--- Required action ---
Only one portion of the data is to be written out: from the line bearing "Expand the Courtney Cordoba user menu" through the line bearing "You are a computer-use agent. The width". Write it exactly as it appears.

** Input follows **

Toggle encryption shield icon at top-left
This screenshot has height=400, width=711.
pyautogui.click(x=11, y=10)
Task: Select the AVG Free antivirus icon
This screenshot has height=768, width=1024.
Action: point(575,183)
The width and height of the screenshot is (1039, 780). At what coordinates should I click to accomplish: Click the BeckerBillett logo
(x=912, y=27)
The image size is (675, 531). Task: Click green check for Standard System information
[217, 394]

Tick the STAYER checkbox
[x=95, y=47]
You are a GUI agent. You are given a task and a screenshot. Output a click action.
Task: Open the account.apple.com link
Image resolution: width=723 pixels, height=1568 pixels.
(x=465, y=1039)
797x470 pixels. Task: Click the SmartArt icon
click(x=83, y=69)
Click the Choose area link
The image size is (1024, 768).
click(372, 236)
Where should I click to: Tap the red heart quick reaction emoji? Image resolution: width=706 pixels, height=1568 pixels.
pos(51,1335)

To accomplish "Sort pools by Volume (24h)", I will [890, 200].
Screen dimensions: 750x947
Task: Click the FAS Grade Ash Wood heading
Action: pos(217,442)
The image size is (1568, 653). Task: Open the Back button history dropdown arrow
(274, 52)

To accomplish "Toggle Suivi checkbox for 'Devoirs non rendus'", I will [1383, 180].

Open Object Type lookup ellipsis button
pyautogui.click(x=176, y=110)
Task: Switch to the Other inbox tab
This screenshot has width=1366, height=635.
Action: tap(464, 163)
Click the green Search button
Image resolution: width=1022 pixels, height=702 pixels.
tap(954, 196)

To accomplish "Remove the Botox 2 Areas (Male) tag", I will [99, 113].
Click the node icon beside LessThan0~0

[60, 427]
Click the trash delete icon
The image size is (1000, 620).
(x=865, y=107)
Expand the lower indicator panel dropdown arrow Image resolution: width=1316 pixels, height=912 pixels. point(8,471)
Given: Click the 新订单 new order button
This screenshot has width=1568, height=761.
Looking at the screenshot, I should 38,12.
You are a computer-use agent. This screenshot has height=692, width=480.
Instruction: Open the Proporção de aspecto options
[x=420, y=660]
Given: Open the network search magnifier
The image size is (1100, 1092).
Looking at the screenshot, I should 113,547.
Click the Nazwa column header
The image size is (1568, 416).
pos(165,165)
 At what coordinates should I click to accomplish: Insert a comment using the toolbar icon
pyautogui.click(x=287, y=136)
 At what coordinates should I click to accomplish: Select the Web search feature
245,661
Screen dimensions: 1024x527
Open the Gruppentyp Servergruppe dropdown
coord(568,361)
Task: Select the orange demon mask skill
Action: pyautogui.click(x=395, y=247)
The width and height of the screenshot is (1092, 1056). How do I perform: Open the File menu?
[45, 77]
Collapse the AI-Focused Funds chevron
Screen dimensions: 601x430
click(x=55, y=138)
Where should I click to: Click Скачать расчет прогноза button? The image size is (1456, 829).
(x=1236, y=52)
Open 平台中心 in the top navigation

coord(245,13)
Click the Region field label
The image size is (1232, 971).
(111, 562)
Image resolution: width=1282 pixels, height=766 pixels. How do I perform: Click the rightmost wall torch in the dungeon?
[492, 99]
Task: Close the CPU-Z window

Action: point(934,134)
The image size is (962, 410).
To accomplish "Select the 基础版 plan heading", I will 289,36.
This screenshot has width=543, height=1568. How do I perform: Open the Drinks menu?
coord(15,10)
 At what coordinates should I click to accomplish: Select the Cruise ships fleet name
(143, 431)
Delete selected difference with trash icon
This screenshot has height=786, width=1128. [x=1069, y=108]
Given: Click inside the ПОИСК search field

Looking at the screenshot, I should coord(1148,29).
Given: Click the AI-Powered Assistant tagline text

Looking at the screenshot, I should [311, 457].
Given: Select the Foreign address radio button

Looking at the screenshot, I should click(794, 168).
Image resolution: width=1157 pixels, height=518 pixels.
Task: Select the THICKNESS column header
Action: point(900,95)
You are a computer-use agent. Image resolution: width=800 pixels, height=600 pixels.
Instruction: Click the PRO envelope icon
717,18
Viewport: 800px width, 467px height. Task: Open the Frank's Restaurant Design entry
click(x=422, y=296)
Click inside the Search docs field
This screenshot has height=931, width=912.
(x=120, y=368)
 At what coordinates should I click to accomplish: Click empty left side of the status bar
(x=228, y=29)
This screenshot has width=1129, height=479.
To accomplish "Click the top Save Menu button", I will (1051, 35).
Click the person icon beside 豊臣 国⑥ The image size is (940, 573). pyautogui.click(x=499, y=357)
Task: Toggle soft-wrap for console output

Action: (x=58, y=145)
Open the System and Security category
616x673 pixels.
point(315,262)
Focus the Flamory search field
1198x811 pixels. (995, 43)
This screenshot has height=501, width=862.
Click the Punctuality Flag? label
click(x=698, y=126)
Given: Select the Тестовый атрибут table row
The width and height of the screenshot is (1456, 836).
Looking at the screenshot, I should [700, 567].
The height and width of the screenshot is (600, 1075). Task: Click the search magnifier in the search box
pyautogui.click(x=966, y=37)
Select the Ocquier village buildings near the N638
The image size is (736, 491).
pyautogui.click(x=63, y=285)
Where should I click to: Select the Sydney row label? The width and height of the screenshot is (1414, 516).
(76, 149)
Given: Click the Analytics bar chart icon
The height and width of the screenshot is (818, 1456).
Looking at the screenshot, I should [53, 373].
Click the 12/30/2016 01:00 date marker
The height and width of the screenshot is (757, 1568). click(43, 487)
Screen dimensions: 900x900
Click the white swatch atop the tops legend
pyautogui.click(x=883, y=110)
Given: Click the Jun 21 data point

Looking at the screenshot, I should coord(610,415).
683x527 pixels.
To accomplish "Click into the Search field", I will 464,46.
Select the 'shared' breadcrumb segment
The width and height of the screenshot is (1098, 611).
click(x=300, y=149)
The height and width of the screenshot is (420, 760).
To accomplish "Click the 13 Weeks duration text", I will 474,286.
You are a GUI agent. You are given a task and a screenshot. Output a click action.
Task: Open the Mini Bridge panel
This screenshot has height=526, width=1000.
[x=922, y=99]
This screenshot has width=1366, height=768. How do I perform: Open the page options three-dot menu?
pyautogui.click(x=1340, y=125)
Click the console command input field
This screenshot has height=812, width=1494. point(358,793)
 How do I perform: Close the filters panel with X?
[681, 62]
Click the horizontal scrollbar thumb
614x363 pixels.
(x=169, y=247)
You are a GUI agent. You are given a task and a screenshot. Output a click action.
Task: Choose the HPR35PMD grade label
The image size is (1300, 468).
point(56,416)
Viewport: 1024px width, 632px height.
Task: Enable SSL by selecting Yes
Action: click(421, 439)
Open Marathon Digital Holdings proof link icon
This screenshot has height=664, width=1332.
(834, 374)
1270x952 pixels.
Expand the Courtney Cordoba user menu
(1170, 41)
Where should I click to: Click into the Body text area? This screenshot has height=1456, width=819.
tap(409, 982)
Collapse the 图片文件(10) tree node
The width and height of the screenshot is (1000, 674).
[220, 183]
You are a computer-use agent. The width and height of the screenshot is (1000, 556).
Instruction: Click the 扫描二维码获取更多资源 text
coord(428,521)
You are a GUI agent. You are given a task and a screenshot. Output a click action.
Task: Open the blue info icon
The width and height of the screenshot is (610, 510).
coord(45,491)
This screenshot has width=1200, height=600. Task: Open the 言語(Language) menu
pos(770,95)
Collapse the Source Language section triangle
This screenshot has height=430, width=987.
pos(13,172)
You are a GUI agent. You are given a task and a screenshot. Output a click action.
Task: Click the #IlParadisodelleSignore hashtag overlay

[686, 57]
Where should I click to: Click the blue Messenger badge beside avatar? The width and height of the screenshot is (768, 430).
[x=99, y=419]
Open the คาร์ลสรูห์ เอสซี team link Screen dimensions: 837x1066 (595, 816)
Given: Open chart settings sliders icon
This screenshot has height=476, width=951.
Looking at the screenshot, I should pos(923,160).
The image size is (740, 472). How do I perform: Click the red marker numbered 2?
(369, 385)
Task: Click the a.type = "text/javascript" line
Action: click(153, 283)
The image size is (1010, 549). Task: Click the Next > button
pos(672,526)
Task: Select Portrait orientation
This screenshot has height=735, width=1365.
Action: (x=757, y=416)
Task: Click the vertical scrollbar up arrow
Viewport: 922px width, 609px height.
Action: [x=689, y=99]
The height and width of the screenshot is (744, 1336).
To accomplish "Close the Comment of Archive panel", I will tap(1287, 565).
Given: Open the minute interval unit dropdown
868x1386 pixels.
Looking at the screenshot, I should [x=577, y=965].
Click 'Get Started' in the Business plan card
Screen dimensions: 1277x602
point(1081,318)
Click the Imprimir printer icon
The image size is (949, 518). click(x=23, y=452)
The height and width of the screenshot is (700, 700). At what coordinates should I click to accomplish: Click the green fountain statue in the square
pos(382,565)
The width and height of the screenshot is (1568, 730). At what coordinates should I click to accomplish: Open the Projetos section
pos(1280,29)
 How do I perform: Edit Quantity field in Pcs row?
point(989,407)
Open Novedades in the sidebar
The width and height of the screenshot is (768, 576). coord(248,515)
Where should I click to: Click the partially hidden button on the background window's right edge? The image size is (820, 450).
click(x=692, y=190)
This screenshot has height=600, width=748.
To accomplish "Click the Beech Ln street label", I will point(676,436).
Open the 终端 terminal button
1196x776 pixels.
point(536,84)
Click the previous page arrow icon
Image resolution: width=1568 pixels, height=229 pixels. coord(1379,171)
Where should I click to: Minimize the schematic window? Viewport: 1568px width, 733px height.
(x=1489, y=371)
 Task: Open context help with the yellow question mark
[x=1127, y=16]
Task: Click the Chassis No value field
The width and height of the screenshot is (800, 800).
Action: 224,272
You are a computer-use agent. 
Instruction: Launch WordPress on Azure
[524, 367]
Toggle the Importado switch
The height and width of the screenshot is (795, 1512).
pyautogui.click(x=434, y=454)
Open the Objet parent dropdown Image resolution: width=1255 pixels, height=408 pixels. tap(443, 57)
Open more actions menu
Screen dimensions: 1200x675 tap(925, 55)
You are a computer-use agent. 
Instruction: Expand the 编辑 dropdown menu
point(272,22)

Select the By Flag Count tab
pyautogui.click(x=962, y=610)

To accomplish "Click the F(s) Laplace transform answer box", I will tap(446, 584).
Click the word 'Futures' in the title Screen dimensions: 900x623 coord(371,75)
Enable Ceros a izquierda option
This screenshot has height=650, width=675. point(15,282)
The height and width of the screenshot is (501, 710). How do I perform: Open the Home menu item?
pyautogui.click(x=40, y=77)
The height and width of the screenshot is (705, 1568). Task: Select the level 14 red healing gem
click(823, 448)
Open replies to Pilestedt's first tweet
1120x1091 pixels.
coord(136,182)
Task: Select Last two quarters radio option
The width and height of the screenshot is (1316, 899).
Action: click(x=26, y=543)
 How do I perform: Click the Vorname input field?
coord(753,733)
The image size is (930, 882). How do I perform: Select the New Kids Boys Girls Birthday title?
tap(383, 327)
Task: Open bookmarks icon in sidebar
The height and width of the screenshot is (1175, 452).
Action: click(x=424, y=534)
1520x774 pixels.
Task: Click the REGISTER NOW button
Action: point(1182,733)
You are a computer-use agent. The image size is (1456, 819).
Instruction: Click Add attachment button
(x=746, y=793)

** End of Input **

--- Written solution ---
Expand the Courtney Cordoba user menu
(1170, 41)
Where should I click to: Click into the Body text area? This screenshot has height=1456, width=819.
tap(409, 982)
Collapse the 图片文件(10) tree node
The width and height of the screenshot is (1000, 674).
[220, 183]
You are a computer-use agent. The width and height of the screenshot is (1000, 556).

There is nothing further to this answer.